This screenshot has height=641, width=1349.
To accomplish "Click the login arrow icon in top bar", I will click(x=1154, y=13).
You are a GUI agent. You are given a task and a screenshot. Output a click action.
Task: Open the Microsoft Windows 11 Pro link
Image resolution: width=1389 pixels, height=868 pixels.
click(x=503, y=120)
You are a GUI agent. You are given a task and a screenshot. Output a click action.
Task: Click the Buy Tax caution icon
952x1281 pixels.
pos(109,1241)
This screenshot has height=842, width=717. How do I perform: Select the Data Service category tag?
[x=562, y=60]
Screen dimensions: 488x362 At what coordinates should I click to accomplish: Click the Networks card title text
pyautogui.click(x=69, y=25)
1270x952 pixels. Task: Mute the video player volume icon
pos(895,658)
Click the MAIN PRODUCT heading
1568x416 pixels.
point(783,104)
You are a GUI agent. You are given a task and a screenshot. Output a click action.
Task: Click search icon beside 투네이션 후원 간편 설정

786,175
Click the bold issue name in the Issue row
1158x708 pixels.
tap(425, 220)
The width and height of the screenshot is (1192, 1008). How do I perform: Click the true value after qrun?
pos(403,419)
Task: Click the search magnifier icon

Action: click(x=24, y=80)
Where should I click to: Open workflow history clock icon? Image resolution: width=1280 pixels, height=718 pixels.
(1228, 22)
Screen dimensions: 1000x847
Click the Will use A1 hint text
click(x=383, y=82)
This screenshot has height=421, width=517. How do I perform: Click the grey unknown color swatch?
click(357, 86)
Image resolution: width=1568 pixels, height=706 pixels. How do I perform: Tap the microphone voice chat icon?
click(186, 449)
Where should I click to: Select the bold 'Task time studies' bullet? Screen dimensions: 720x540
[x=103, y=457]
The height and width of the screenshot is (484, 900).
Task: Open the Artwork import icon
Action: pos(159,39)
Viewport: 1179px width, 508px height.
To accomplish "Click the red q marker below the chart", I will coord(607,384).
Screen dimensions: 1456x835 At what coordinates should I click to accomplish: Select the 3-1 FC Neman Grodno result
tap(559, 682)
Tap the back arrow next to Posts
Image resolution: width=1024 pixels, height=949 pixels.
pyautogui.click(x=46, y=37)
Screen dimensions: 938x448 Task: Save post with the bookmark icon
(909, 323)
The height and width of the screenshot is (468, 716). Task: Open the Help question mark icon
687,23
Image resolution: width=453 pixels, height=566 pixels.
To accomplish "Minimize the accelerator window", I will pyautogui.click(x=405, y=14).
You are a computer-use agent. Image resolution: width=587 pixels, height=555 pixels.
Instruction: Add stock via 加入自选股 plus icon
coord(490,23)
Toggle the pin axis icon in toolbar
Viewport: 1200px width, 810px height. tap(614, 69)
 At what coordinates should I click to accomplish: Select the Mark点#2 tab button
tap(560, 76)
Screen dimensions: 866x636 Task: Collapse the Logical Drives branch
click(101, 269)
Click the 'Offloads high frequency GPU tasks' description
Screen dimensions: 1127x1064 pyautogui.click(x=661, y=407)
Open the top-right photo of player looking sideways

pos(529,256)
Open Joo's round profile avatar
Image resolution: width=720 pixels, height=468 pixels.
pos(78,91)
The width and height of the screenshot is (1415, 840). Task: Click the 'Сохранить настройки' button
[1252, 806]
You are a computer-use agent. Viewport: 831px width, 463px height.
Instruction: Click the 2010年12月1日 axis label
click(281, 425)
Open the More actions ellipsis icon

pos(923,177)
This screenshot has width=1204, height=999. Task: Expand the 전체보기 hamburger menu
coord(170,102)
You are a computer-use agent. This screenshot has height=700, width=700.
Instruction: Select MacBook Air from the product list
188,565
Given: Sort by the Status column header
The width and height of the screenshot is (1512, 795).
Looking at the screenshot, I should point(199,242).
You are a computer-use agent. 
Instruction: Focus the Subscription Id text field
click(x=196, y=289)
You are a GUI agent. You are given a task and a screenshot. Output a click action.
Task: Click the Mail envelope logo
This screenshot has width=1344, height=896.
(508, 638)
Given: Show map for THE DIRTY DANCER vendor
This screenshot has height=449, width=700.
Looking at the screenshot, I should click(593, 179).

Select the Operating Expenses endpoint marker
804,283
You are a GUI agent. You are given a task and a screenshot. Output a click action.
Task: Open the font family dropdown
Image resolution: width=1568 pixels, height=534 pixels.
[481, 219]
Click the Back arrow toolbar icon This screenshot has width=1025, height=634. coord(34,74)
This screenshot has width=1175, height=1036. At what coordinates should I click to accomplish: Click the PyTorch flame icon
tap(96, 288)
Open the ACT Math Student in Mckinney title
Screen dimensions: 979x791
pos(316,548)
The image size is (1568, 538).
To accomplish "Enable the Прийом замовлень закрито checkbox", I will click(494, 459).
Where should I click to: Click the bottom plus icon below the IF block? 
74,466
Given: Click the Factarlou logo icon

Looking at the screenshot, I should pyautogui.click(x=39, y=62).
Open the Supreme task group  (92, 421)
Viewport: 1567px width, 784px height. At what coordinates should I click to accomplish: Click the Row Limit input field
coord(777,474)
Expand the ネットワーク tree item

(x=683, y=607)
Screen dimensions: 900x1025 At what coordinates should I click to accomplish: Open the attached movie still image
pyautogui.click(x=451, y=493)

DIRECTIONS FOR THIS TASK — Copy every entry exactly, leaving nothing out.

PROBLEM SOLUTION —
This screenshot has height=641, width=1349.
To accomplish "Click the login arrow icon in top bar", I will click(x=1154, y=13).
You are a GUI agent. You are given a task and a screenshot. Output a click action.
Task: Open the Microsoft Windows 11 Pro link
Image resolution: width=1389 pixels, height=868 pixels.
click(x=503, y=120)
You are a GUI agent. You are given a task and a screenshot. Output a click action.
Task: Click the Buy Tax caution icon
952x1281 pixels.
pos(109,1241)
This screenshot has height=842, width=717. How do I perform: Select the Data Service category tag?
[x=562, y=60]
Screen dimensions: 488x362 At what coordinates should I click to accomplish: Click the Networks card title text
pyautogui.click(x=69, y=25)
1270x952 pixels. Task: Mute the video player volume icon
pos(895,658)
Click the MAIN PRODUCT heading
1568x416 pixels.
point(783,104)
You are a GUI agent. You are given a task and a screenshot. Output a click action.
Task: Click search icon beside 투네이션 후원 간편 설정

786,175
Click the bold issue name in the Issue row
1158x708 pixels.
tap(425, 220)
The width and height of the screenshot is (1192, 1008). How do I perform: Click the true value after qrun?
pos(403,419)
Task: Click the search magnifier icon

Action: click(x=24, y=80)
Where should I click to: Open workflow history clock icon? Image resolution: width=1280 pixels, height=718 pixels.
(1228, 22)
Screen dimensions: 1000x847
Click the Will use A1 hint text
click(x=383, y=82)
This screenshot has height=421, width=517. How do I perform: Click the grey unknown color swatch?
click(357, 86)
Image resolution: width=1568 pixels, height=706 pixels. How do I perform: Tap the microphone voice chat icon?
click(186, 449)
Where should I click to: Select the bold 'Task time studies' bullet? Screen dimensions: 720x540
[x=103, y=457]
The height and width of the screenshot is (484, 900).
Task: Open the Artwork import icon
Action: pos(159,39)
Viewport: 1179px width, 508px height.
To accomplish "Click the red q marker below the chart", I will coord(607,384).
Screen dimensions: 1456x835 At what coordinates should I click to accomplish: Select the 3-1 FC Neman Grodno result
tap(559, 682)
Tap the back arrow next to Posts
Image resolution: width=1024 pixels, height=949 pixels.
pyautogui.click(x=46, y=37)
Screen dimensions: 938x448 Task: Save post with the bookmark icon
(909, 323)
The height and width of the screenshot is (468, 716). Task: Open the Help question mark icon
687,23
Image resolution: width=453 pixels, height=566 pixels.
To accomplish "Minimize the accelerator window", I will pyautogui.click(x=405, y=14).
You are a computer-use agent. Image resolution: width=587 pixels, height=555 pixels.
Instruction: Add stock via 加入自选股 plus icon
coord(490,23)
Toggle the pin axis icon in toolbar
Viewport: 1200px width, 810px height. tap(614, 69)
 At what coordinates should I click to accomplish: Select the Mark点#2 tab button
tap(560, 76)
Screen dimensions: 866x636 Task: Collapse the Logical Drives branch
click(101, 269)
Click the 'Offloads high frequency GPU tasks' description
Screen dimensions: 1127x1064 pyautogui.click(x=661, y=407)
Open the top-right photo of player looking sideways

pos(529,256)
Open Joo's round profile avatar
Image resolution: width=720 pixels, height=468 pixels.
pos(78,91)
The width and height of the screenshot is (1415, 840). Task: Click the 'Сохранить настройки' button
[1252, 806]
You are a computer-use agent. Viewport: 831px width, 463px height.
Instruction: Click the 2010年12月1日 axis label
click(281, 425)
Open the More actions ellipsis icon

pos(923,177)
This screenshot has width=1204, height=999. Task: Expand the 전체보기 hamburger menu
coord(170,102)
You are a computer-use agent. This screenshot has height=700, width=700.
Instruction: Select MacBook Air from the product list
188,565
Given: Sort by the Status column header
The width and height of the screenshot is (1512, 795).
Looking at the screenshot, I should point(199,242).
You are a computer-use agent. 
Instruction: Focus the Subscription Id text field
click(x=196, y=289)
You are a GUI agent. You are given a task and a screenshot. Output a click action.
Task: Click the Mail envelope logo
This screenshot has width=1344, height=896.
(508, 638)
Given: Show map for THE DIRTY DANCER vendor
This screenshot has height=449, width=700.
Looking at the screenshot, I should click(593, 179).

Select the Operating Expenses endpoint marker
804,283
You are a GUI agent. You are given a task and a screenshot. Output a click action.
Task: Open the font family dropdown
Image resolution: width=1568 pixels, height=534 pixels.
[481, 219]
Click the Back arrow toolbar icon This screenshot has width=1025, height=634. coord(34,74)
This screenshot has width=1175, height=1036. At what coordinates should I click to accomplish: Click the PyTorch flame icon
tap(96, 288)
Open the ACT Math Student in Mckinney title
Screen dimensions: 979x791
pos(316,548)
The image size is (1568, 538).
To accomplish "Enable the Прийом замовлень закрито checkbox", I will click(494, 459).
Where should I click to: Click the bottom plus icon below the IF block? 
74,466
Given: Click the Factarlou logo icon

Looking at the screenshot, I should pyautogui.click(x=39, y=62).
Open the Supreme task group  (92, 421)
Viewport: 1567px width, 784px height. At what coordinates should I click to accomplish: Click the Row Limit input field
coord(777,474)
Expand the ネットワーク tree item

(x=683, y=607)
Screen dimensions: 900x1025 At what coordinates should I click to accomplish: Open the attached movie still image
pyautogui.click(x=451, y=493)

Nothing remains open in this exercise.